We are cautiously positive for the global economy, and for global equities in particular, as we look ahead into 2013. Global economic conditions remain challenging, and markets are still pricing in a substantial degree of bad news even after the gains made in 2012.
However, some macro improvements—the bottoming of Chinese growth, continued recovery in the United States and the beginning of the healing process in Europe—and a global environment of high liquidity will be strongly supportive for markets over the next 12 months.
Japan's Radical Action
We talked last month about the incoming government in Japan.
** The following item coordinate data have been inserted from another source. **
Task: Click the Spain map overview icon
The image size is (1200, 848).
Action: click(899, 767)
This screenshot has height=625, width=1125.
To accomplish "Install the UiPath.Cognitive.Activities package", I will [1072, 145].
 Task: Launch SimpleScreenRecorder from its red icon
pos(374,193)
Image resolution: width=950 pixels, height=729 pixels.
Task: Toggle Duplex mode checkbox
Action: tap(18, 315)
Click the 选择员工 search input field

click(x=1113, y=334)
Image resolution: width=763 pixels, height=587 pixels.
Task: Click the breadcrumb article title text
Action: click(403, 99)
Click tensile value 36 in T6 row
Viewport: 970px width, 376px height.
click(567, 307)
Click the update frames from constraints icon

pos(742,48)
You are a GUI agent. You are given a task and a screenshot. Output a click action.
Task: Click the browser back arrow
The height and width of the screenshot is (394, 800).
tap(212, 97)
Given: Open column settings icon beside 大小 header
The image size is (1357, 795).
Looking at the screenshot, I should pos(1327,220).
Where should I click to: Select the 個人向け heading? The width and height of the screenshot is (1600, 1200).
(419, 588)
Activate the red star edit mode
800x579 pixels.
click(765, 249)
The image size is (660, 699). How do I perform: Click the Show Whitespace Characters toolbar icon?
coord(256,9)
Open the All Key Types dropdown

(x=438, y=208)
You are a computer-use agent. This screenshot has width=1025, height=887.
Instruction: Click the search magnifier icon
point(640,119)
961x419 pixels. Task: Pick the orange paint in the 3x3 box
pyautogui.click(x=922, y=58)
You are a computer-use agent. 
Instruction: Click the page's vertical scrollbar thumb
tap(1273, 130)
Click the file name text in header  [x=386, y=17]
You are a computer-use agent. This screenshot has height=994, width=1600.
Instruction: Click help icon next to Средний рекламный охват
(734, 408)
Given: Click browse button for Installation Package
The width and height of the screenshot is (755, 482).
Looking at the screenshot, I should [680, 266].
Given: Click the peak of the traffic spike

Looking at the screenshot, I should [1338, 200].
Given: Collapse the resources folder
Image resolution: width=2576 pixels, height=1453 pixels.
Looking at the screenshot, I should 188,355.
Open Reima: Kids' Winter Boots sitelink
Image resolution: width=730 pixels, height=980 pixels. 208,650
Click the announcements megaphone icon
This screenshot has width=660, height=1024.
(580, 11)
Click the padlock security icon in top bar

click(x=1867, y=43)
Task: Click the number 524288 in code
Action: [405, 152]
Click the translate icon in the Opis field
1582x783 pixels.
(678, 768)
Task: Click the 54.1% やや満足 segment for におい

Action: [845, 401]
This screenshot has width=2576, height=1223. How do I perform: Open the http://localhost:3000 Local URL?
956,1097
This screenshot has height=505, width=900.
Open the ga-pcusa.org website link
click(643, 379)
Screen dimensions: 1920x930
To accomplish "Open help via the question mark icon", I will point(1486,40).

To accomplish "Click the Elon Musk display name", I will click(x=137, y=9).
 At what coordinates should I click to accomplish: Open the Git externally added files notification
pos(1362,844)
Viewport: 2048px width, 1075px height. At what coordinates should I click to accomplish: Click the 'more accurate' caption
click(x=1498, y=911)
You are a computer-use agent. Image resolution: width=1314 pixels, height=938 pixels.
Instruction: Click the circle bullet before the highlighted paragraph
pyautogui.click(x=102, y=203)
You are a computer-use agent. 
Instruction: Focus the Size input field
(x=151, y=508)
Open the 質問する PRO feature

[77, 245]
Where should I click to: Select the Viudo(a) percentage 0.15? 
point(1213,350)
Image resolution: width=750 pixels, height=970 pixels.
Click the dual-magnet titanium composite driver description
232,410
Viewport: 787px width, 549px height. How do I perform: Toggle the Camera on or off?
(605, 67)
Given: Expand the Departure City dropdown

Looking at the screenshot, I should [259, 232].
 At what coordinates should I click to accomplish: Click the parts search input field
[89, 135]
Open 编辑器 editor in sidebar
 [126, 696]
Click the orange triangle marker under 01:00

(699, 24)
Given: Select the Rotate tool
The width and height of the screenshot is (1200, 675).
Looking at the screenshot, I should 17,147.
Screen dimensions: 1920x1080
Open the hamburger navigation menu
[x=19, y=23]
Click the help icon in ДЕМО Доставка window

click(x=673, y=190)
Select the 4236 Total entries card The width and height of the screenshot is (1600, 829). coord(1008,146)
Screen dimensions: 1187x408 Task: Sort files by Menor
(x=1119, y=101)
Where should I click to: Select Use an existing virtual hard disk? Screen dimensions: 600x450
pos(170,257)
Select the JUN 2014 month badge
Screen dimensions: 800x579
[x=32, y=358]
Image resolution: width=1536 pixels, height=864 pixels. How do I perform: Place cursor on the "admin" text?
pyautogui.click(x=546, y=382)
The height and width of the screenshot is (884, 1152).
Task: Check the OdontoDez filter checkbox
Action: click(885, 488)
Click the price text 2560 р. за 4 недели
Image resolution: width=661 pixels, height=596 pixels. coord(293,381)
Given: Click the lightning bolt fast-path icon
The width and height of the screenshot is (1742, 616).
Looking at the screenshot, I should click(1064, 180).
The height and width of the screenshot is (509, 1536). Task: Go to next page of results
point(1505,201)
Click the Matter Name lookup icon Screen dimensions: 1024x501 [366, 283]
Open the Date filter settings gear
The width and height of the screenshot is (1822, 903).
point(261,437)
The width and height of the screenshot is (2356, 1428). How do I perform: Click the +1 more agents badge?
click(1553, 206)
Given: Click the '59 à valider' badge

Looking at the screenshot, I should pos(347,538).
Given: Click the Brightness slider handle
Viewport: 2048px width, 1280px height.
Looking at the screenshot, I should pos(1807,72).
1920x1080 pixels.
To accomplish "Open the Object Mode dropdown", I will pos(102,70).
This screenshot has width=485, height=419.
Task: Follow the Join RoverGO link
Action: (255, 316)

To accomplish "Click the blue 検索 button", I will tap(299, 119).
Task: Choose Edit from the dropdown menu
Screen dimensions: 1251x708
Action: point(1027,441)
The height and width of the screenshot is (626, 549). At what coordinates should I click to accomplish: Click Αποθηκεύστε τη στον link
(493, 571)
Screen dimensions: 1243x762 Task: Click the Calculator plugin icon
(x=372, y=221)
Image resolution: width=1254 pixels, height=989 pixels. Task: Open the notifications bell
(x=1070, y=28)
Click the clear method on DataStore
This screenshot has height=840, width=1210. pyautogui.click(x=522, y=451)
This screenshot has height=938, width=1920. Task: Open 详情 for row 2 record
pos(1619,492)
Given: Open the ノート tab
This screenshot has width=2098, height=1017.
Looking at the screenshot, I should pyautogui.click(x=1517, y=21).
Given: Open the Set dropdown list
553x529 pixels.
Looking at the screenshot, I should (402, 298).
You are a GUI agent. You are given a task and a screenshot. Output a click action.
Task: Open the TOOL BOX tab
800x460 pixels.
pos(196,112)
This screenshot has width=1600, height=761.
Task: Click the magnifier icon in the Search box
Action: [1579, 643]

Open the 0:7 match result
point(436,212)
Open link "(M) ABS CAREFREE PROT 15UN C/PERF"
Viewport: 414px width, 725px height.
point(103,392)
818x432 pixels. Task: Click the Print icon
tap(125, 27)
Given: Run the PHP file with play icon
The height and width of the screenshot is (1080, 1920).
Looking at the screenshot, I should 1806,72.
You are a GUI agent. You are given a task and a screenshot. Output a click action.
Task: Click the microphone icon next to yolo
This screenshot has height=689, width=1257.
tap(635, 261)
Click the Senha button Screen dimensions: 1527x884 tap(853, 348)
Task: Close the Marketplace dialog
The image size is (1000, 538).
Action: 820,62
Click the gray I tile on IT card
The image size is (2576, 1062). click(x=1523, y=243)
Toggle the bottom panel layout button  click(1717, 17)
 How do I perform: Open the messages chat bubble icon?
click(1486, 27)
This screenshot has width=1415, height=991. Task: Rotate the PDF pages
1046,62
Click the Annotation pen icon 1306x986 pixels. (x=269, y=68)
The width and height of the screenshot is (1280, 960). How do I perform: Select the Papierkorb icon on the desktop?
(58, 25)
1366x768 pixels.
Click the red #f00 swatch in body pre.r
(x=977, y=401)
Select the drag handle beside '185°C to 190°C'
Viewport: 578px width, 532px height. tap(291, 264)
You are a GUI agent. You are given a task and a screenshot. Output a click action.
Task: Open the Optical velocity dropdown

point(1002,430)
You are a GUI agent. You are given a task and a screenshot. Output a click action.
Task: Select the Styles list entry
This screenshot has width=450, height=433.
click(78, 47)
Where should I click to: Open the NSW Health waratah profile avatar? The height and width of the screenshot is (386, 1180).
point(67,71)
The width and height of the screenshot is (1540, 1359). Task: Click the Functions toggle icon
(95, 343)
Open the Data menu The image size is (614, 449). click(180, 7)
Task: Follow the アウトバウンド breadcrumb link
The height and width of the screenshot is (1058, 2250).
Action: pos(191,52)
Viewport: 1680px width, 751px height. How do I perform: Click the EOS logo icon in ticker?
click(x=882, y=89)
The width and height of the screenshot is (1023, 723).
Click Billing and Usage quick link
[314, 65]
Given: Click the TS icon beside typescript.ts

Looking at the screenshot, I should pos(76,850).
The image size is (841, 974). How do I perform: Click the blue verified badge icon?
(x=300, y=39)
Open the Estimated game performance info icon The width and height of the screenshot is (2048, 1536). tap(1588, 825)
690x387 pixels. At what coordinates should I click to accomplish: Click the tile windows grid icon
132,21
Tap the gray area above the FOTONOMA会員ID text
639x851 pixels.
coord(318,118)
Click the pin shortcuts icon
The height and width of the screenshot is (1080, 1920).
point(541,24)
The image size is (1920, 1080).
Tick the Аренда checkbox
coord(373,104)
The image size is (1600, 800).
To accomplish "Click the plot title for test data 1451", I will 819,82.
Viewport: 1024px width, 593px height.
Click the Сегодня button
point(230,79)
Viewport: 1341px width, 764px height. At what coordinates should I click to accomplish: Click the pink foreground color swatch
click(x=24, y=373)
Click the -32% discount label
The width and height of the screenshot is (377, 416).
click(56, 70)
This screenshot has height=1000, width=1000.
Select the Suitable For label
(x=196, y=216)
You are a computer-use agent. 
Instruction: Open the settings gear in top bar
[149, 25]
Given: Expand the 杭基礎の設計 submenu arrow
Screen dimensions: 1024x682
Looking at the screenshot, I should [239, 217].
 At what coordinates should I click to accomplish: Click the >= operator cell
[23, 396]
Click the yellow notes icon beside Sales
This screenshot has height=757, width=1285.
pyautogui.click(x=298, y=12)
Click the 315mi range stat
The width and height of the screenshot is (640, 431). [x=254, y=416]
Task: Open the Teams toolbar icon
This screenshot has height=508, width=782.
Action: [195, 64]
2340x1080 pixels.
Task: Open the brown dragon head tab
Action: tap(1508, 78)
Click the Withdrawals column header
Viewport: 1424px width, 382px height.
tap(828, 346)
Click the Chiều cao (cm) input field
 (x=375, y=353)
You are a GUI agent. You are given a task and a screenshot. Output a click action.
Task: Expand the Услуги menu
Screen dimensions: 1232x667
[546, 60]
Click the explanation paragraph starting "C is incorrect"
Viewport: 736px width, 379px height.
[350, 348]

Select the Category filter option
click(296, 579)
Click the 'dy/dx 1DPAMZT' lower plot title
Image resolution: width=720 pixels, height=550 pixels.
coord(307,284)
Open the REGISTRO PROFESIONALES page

New Prime Minister Shinzo Abe has come to power on a strong mandate of radical central bank action and increased spending on public works in order to pull the country's economy out of recession and end crippling deflation. Already, the Bank of Japan has increased its asset purchasing program by another $118 billion and has adopted a 2% inflation target.
Unlike in Japan, where the government's intentions have been made clear, U.S. monetary policy has been more scrutinized. The Federal Reserve's successive rounds of quantitative easing provided welcome support for equity markets in 2012. In December, the Federal Reserve announced that it intends to almost double its quantitative easing to $85 billion a month and said that it would continue QE until there was a "substantial improvement" in the labor market. Linking quantitative easing to employment targets in many ways makes official a policy that was already in place.